As shown in IQSS/dataverse#9501, there can also be items with an incorrect md5 hash or an incorrect size. An audit that compares these contents to the DB could be useful.

I've been using something this Python script, but the throughput is quite bad when going externally, and I don't want to hammer the server too hard.

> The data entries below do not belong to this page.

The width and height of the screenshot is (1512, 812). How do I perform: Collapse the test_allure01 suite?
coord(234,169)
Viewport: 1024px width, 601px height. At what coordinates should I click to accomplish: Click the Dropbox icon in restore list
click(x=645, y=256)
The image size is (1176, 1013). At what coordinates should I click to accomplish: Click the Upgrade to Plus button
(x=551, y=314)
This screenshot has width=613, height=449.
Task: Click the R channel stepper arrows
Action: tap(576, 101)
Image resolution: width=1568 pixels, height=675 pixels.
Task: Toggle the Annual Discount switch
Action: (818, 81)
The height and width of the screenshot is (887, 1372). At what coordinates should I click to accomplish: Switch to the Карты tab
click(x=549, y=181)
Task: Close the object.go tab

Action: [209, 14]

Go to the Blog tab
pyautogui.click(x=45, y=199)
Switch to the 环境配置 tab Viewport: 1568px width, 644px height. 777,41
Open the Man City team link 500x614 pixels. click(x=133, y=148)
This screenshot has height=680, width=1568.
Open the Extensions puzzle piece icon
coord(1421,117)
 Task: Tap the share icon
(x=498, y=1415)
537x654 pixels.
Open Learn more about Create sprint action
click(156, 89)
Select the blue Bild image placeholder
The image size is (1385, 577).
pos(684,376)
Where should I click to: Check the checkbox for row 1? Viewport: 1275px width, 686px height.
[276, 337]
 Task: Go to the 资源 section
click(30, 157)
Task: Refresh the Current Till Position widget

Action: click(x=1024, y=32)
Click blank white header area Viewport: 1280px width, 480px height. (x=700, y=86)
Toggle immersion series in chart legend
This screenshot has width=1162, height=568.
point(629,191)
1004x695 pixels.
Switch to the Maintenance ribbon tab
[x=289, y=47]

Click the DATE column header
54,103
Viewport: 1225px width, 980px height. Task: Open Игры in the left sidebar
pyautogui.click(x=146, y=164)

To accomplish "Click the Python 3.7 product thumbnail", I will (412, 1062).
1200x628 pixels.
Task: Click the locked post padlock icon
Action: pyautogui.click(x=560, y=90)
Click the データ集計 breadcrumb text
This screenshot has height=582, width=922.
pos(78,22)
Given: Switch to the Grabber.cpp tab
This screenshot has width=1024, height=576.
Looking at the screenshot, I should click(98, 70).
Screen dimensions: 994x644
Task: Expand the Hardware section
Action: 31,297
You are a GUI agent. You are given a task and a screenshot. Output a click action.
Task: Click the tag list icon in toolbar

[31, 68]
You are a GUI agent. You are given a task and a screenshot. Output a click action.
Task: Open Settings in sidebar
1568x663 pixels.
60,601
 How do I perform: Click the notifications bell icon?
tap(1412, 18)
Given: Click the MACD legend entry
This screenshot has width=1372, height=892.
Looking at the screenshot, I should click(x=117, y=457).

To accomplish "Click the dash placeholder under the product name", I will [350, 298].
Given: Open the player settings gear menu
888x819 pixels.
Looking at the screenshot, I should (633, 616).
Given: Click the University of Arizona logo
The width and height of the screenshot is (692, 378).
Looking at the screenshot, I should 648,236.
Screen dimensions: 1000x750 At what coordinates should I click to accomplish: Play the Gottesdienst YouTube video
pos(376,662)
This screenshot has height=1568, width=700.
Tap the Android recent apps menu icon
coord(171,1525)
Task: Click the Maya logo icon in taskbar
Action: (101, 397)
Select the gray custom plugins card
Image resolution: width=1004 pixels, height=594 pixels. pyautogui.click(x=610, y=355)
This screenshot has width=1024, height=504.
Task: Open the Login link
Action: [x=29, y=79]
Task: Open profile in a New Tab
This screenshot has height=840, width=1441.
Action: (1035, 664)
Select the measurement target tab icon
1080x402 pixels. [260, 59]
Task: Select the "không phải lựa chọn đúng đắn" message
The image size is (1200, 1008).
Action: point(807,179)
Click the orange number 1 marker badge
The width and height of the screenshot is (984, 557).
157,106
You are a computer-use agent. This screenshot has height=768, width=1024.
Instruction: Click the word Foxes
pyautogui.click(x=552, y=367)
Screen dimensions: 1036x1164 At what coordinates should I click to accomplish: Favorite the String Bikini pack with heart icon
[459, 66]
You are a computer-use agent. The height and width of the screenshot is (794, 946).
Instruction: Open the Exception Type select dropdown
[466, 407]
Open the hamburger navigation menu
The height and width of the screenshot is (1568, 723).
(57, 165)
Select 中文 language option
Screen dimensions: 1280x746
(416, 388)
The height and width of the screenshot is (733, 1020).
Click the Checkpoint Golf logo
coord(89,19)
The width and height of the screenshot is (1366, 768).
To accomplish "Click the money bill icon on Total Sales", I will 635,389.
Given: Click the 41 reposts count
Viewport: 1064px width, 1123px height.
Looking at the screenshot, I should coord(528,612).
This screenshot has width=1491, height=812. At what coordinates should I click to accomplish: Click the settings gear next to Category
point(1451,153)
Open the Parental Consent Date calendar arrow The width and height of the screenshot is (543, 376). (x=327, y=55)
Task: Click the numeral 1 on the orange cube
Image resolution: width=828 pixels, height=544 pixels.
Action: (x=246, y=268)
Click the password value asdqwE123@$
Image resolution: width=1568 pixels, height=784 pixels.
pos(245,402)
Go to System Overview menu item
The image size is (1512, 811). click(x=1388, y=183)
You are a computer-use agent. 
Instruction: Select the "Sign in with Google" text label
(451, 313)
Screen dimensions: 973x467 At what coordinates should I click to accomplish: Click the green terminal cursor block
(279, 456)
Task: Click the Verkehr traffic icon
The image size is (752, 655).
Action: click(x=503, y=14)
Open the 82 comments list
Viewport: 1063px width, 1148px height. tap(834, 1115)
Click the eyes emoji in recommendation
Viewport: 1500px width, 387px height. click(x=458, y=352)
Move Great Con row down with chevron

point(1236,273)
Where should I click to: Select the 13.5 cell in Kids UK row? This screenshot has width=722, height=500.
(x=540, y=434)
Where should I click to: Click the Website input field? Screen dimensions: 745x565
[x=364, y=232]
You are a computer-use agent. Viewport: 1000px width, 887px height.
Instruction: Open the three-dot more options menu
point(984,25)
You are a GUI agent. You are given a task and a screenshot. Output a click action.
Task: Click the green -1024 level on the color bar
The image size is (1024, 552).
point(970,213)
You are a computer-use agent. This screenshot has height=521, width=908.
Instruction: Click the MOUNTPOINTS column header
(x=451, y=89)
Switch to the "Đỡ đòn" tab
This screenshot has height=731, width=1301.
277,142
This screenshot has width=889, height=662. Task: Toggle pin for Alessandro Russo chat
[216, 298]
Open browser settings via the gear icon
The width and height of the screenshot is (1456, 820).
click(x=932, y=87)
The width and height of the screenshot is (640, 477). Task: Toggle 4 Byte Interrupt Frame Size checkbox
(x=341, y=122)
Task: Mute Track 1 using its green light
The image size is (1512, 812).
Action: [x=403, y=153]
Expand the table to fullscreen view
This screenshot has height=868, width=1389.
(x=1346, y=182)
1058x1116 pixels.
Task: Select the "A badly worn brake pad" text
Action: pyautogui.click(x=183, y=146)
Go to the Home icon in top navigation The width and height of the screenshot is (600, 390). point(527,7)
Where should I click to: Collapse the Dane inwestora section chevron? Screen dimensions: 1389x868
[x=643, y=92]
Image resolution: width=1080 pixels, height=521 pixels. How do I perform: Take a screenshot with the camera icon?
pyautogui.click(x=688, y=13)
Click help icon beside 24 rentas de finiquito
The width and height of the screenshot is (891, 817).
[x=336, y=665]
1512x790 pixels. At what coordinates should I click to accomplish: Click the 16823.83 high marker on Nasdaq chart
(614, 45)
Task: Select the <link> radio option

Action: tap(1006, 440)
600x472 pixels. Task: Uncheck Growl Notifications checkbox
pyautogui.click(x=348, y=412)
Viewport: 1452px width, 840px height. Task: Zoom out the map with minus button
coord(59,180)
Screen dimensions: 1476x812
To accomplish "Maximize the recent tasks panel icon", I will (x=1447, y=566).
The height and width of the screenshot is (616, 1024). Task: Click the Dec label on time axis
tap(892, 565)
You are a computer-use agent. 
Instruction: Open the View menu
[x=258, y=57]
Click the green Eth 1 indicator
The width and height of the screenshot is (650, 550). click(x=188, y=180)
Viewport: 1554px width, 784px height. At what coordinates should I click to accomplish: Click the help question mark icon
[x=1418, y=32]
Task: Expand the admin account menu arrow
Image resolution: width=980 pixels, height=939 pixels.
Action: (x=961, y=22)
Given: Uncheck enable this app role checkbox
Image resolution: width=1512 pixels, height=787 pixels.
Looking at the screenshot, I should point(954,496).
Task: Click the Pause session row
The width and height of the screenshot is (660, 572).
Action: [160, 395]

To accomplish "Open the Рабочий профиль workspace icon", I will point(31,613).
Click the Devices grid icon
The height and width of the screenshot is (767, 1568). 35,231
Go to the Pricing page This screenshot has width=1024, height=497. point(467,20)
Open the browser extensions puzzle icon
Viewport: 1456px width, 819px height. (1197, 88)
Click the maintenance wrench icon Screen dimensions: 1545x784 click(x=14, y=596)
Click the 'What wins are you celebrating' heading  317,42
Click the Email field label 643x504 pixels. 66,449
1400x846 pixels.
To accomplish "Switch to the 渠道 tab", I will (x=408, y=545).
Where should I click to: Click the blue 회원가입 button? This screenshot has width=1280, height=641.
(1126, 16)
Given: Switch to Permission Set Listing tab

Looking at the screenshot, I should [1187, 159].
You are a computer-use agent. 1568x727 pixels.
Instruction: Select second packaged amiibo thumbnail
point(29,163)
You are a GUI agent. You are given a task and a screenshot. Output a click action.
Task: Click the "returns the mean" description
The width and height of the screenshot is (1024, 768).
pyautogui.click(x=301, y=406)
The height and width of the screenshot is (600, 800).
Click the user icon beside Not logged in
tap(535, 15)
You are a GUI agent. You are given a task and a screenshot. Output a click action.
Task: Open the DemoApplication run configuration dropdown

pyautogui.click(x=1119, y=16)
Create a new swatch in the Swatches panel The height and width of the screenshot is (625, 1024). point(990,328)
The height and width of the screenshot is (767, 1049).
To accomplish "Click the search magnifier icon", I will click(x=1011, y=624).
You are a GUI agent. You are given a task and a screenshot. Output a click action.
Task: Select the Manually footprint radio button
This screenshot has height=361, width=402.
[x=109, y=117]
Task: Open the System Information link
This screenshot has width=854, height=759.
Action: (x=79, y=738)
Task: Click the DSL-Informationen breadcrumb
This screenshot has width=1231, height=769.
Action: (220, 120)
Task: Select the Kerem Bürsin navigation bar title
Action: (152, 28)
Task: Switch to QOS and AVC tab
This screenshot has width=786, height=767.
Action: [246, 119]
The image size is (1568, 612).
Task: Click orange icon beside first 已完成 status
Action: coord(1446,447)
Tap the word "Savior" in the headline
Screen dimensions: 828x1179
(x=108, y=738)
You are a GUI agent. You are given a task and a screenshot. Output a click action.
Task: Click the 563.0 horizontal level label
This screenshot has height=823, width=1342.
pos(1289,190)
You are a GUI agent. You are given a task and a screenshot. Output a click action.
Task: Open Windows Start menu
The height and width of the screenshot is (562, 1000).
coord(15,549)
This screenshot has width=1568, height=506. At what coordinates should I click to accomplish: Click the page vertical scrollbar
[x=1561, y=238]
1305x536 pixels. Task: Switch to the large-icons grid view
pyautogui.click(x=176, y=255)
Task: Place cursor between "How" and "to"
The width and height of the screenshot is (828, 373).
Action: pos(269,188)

In [2]: import requests, tqdm, hashlib, time
   ...: dois = requests.get("https://raw.githubusercontent.com/atrisovic/dataverse-r-study/master/get-dois/dataset_dois.txt").text.strip().split("\n")
   ...: for doi in tqdm.tqdm(dois[16:]):
   ...:     doi_obj = requests.get(f"http://dataverse.harvard.edu/api/datasets/:persistentId/versions/:latest?persistentId={doi}").json()
   ...:     for file_obj in doi_obj["data"]["files"]:
   ...:         if not file_obj["restricted"] and file_obj["dataFile"]["filesize"] < 1024**2: # 1MiB
   ...:             # only check small files; big files take too long.
   ...:             dlurl = f"https://dataverse.harvard.edu/api/access/datafile/{file_obj['dataFile']['id']}"
   ...:             if "originalFileFormat" in file_obj["dataFile"]:
   ...:                 dlurl += "?format=original"
   ...:             actual_hash = hashlib.md5(requests.get(dlurl).content).hexdigest()
   ...:             if actual_hash != file_obj["dataFile"]["md5"]:
   ...:                 print(doi, file_obj["label"], file_obj["dataFile"]["md5"], actual_hash, f"curl -Lq '{dlurl}' | md5sum")
   ...:                 break
   ...:             time.sleep(1)
   ...: 
landreev commented 1 year ago

and I don't want to hammer the server too hard.

We appreciate that. :)

landreev commented 1 year ago

I wasn't actively using this issue; I actually thought it was closed back in the main repo, after some work on auditing was done in 2019 (that Danny mentions above). But sure, we can use it going forward for discrepancy reports from the users. I will look into the missing originals mentioned above (there are some tab. files that are missing originals, for various historical reasons, but I'll need to take a closer look to see if those are old, or new cases)